> PROBLEM DETAILS: Having read the material, return every line of it exactly.

++++ GIVEN RECORDS

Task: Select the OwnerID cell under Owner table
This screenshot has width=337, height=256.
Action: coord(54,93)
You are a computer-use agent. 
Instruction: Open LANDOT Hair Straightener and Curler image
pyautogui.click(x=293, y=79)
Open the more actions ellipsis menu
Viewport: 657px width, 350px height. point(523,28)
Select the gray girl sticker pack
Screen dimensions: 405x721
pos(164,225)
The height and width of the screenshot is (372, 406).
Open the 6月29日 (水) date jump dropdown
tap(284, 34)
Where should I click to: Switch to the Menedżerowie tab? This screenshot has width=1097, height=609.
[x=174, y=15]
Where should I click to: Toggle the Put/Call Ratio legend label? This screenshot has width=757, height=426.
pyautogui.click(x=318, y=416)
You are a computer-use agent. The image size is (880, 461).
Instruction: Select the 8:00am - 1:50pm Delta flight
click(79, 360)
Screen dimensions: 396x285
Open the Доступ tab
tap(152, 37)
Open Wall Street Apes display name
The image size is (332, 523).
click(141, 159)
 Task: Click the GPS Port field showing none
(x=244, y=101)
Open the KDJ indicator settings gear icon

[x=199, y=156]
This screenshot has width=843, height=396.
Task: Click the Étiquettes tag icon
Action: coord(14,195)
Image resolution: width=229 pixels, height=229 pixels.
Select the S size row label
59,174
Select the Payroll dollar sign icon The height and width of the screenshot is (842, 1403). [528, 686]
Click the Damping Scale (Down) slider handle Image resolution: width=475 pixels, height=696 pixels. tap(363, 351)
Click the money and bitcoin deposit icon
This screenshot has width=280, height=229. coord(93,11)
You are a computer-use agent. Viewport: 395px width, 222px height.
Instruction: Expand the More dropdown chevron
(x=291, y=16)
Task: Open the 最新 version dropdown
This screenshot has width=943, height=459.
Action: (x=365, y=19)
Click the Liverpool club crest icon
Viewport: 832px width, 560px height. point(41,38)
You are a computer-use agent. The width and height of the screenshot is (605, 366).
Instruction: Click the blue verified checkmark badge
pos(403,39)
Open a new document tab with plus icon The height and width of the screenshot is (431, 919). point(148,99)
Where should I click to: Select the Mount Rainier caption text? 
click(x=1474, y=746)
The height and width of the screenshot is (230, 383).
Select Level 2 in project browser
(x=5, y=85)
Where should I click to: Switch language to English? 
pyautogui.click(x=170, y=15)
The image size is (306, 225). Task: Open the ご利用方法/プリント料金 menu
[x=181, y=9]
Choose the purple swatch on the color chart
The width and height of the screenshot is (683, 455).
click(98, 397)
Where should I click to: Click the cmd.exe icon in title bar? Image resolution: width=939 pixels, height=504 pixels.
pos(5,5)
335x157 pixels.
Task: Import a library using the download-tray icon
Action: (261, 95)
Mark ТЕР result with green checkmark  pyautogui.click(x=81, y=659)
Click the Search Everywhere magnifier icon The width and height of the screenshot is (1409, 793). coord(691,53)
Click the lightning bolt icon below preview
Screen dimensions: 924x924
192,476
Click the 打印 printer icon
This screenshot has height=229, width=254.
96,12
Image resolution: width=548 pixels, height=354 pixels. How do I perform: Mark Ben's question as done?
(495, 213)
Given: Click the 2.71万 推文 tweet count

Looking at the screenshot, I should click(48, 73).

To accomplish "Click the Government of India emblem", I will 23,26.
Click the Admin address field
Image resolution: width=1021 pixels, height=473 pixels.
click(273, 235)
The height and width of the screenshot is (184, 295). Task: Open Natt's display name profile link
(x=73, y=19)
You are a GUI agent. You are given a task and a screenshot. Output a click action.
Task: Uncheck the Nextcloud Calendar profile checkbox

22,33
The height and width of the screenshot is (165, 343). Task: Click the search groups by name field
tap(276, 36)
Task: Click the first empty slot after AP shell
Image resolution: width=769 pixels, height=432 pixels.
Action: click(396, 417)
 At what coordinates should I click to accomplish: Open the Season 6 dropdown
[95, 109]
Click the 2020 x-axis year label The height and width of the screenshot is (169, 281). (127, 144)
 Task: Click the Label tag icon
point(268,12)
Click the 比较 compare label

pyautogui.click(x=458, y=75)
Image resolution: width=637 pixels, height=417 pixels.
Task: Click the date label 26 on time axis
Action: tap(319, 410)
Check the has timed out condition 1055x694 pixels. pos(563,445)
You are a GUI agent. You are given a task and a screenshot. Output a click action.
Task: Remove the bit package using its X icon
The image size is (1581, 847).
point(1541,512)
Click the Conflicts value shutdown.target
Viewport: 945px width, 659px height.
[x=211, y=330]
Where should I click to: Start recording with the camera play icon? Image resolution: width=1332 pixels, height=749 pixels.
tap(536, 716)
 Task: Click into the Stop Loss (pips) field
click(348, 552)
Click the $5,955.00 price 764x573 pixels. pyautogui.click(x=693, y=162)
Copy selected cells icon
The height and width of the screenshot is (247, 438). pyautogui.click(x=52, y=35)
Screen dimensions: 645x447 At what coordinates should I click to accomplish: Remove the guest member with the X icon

++++++++

> TASK OUTPUT:
Task: Select the OwnerID cell under Owner table
This screenshot has width=337, height=256.
Action: coord(54,93)
You are a computer-use agent. 
Instruction: Open LANDOT Hair Straightener and Curler image
pyautogui.click(x=293, y=79)
Open the more actions ellipsis menu
Viewport: 657px width, 350px height. point(523,28)
Select the gray girl sticker pack
Screen dimensions: 405x721
pos(164,225)
The height and width of the screenshot is (372, 406).
Open the 6月29日 (水) date jump dropdown
tap(284, 34)
Where should I click to: Switch to the Menedżerowie tab? This screenshot has width=1097, height=609.
[x=174, y=15]
Where should I click to: Toggle the Put/Call Ratio legend label? This screenshot has width=757, height=426.
pyautogui.click(x=318, y=416)
You are a computer-use agent. The image size is (880, 461).
Instruction: Select the 8:00am - 1:50pm Delta flight
click(79, 360)
Screen dimensions: 396x285
Open the Доступ tab
tap(152, 37)
Open Wall Street Apes display name
The image size is (332, 523).
click(141, 159)
 Task: Click the GPS Port field showing none
(x=244, y=101)
Open the KDJ indicator settings gear icon

[x=199, y=156]
This screenshot has width=843, height=396.
Task: Click the Étiquettes tag icon
Action: coord(14,195)
Image resolution: width=229 pixels, height=229 pixels.
Select the S size row label
59,174
Select the Payroll dollar sign icon The height and width of the screenshot is (842, 1403). [528, 686]
Click the Damping Scale (Down) slider handle Image resolution: width=475 pixels, height=696 pixels. tap(363, 351)
Click the money and bitcoin deposit icon
This screenshot has width=280, height=229. coord(93,11)
You are a computer-use agent. Viewport: 395px width, 222px height.
Instruction: Expand the More dropdown chevron
(x=291, y=16)
Task: Open the 最新 version dropdown
This screenshot has width=943, height=459.
Action: (x=365, y=19)
Click the Liverpool club crest icon
Viewport: 832px width, 560px height. point(41,38)
You are a computer-use agent. The width and height of the screenshot is (605, 366).
Instruction: Click the blue verified checkmark badge
pos(403,39)
Open a new document tab with plus icon The height and width of the screenshot is (431, 919). point(148,99)
Where should I click to: Select the Mount Rainier caption text? 
click(x=1474, y=746)
The height and width of the screenshot is (230, 383).
Select Level 2 in project browser
(x=5, y=85)
Where should I click to: Switch language to English? 
pyautogui.click(x=170, y=15)
The image size is (306, 225). Task: Open the ご利用方法/プリント料金 menu
[x=181, y=9]
Choose the purple swatch on the color chart
The width and height of the screenshot is (683, 455).
click(98, 397)
Where should I click to: Click the cmd.exe icon in title bar? Image resolution: width=939 pixels, height=504 pixels.
pos(5,5)
335x157 pixels.
Task: Import a library using the download-tray icon
Action: (261, 95)
Mark ТЕР result with green checkmark  pyautogui.click(x=81, y=659)
Click the Search Everywhere magnifier icon The width and height of the screenshot is (1409, 793). coord(691,53)
Click the lightning bolt icon below preview
Screen dimensions: 924x924
192,476
Click the 打印 printer icon
This screenshot has height=229, width=254.
96,12
Image resolution: width=548 pixels, height=354 pixels. How do I perform: Mark Ben's question as done?
(495, 213)
Given: Click the 2.71万 推文 tweet count

Looking at the screenshot, I should click(48, 73).

To accomplish "Click the Government of India emblem", I will 23,26.
Click the Admin address field
Image resolution: width=1021 pixels, height=473 pixels.
click(273, 235)
The height and width of the screenshot is (184, 295). Task: Open Natt's display name profile link
(x=73, y=19)
You are a GUI agent. You are given a task and a screenshot. Output a click action.
Task: Uncheck the Nextcloud Calendar profile checkbox

22,33
The height and width of the screenshot is (165, 343). Task: Click the search groups by name field
tap(276, 36)
Task: Click the first empty slot after AP shell
Image resolution: width=769 pixels, height=432 pixels.
Action: click(396, 417)
 At what coordinates should I click to accomplish: Open the Season 6 dropdown
[95, 109]
Click the 2020 x-axis year label The height and width of the screenshot is (169, 281). (127, 144)
 Task: Click the Label tag icon
point(268,12)
Click the 比较 compare label

pyautogui.click(x=458, y=75)
Image resolution: width=637 pixels, height=417 pixels.
Task: Click the date label 26 on time axis
Action: tap(319, 410)
Check the has timed out condition 1055x694 pixels. pos(563,445)
You are a GUI agent. You are given a task and a screenshot. Output a click action.
Task: Remove the bit package using its X icon
The image size is (1581, 847).
point(1541,512)
Click the Conflicts value shutdown.target
Viewport: 945px width, 659px height.
[x=211, y=330]
Where should I click to: Start recording with the camera play icon? Image resolution: width=1332 pixels, height=749 pixels.
tap(536, 716)
 Task: Click into the Stop Loss (pips) field
click(348, 552)
Click the $5,955.00 price 764x573 pixels. pyautogui.click(x=693, y=162)
Copy selected cells icon
The height and width of the screenshot is (247, 438). pyautogui.click(x=52, y=35)
Screen dimensions: 645x447 At what coordinates should I click to accomplish: Remove the guest member with the X icon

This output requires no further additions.